UPDATED: Wed., May 13, 2020

Colorado Attorney General Phil Weiser, left, speaks during telephonic oral arguments in the faithless electors case on Wednesday in Denver. A related case from Washington state also concerned the right for states to have laws requiring presidential electors to vote for the person chosen by voters. (RJ Sangosti / Associated Press)
Colorado Attorney General Phil Weiser, left, speaks during telephonic oral arguments in the faithless electors case on Wednesday in Denver. A related case from Washington state also concerned the right for states to have laws requiring presidential electors to vote for the person chosen by voters. (RJ Sangosti / Associated Press)

In late 2016, Washington presidential elector Peter Chiafalo had a plan to keep Donald Trump from becoming president by getting other electors around the country to vote for someone other than the winner of their state’s election.

It didn’t work – obviously – but it generated a constitutional legal dispute that has lasted almost as long as Trump’s presidential term.

The dispute landed in the U.S. Supreme Court on Wednesday, which tried to weigh whether removing any state limits on so-called faithless electors is what the Founding Fathers intended or is something that could lead to chaos in a close election.

The justices seemed to lean toward the latter and to favor allowing states to curb electors’ rights to vote against the will of voters.
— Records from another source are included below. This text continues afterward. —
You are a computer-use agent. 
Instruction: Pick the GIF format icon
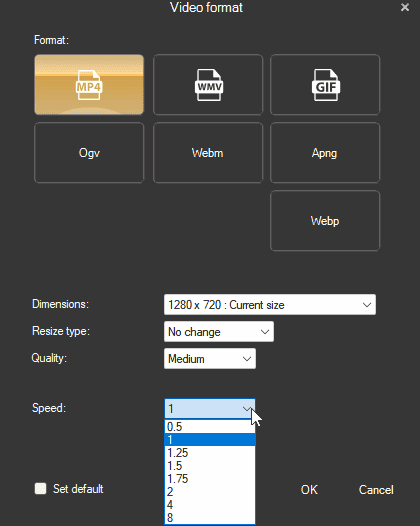click(325, 85)
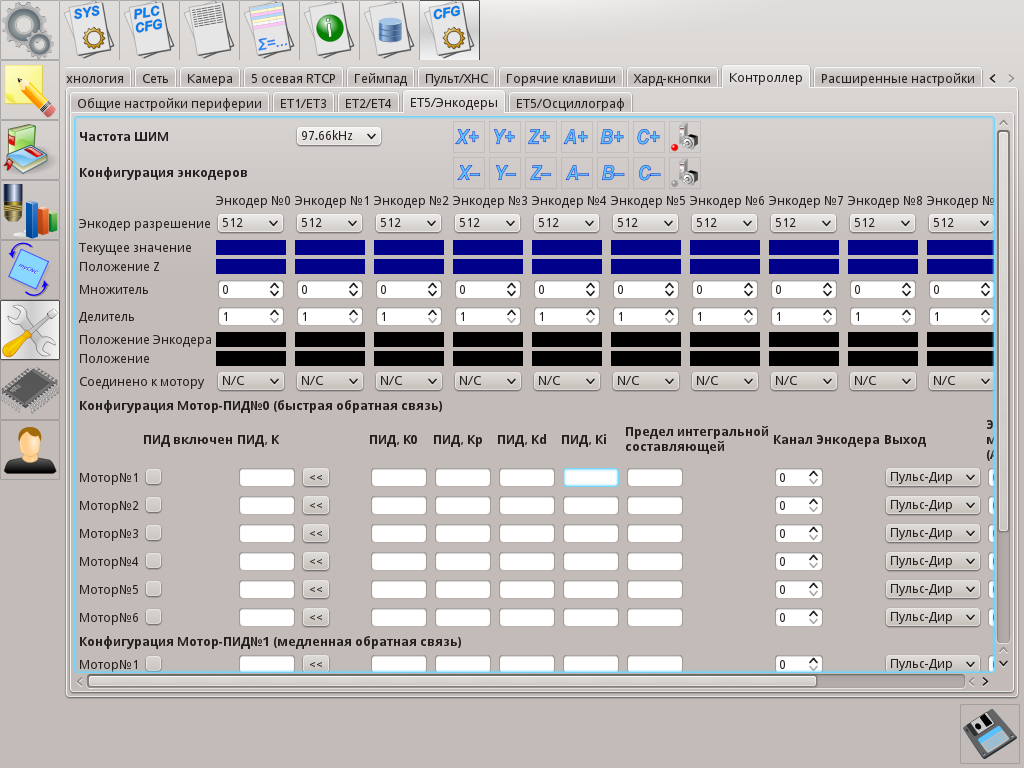The height and width of the screenshot is (768, 1024).
Task: Check the PID checkbox for Мотор№6
Action: coord(154,618)
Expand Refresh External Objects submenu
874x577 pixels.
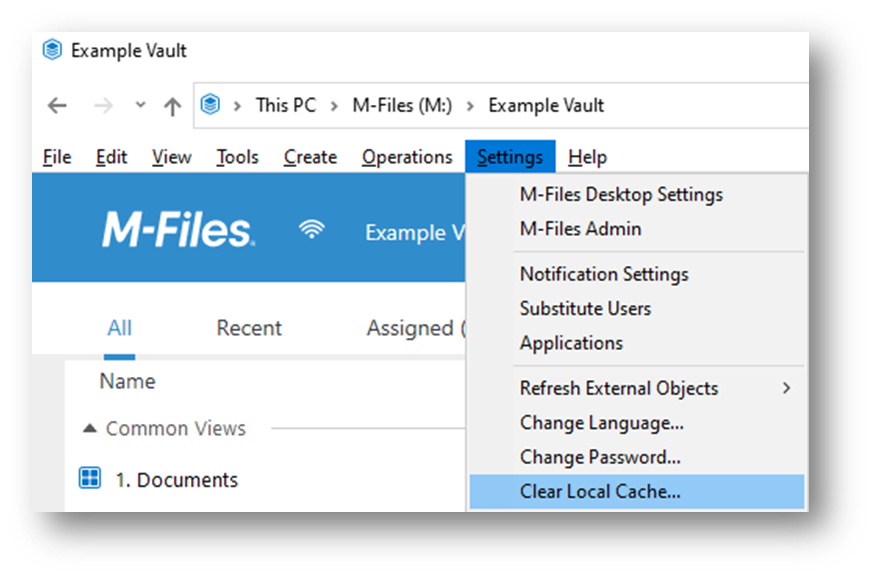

Chiafalo’s attorney, Lawrence Lessig, said there are almost no circumstances for which a state could remove electors or sanction them for not casting a ballot for their state’s winner.

What about bribery? Justice Samuel Alito asked.

That would be difficult because it would require a conviction in a fairly short span of time, not just an allegation, Lessig said.

Couldn’t such an interpretation of the elector provision in the Constitution “lead to chaos in an election where the popular vote is close and changing just a few votes would either change the outcome or throw it into the House of Representatives?” Alito asked. The losing party could launch a massive campaign to change electors’ votes and there could be a long period of uncertainty over who would be the next president.

“Do you deny that is a good possibility if your argument prevails?” he asked.

“We deny it’s a good possibility. We don’t deny it’s a possibility,” Lessig replied.

In a related case involving a Colorado elector removed for not casting a vote for Clinton, Chief Justice John Roberts asked Jason Harrow, the elector’s attorney, if their votes have any limits.

“No limits so long as they vote for a person,” Harrow replied.

“Not a giraffe? Of course they have to vote for a person,” Roberts said.

Harrow said he meant a living person. In 1872, Democratic nominee Horace Greeley died before the Electoral College met and his votes were cast for others, he said.

Justice Clarence Thomas said that suggests there are no consequences for breaking a pledge. “They could vote for Frodo Baggins and you can’t do anything about that,” he said, referring to a hobbit in “The Lord of the Rings.”

“That would be a vote for a non-person,” Harrow countered.

When the Electoral College met in December 2016, Washington had a law that said any presidential elector who didn’t vote for the winner of the state’s popular vote could be fined $1,000. The law had been passed in 1977, after a Republican elector the previous year had voted for Ronald Reagan, rather than Gerald Ford, the winner of the state’s popular vote in that election.

That elector was Mike Padden, who went on to become a state representative and district court judge and who is now a state senator. Padden has argued that he wasn’t a faithless elector, merely an elector who was ahead of his time, considering Reagan won the state’s and nation’s popular vote in 1980 and became a two-term president.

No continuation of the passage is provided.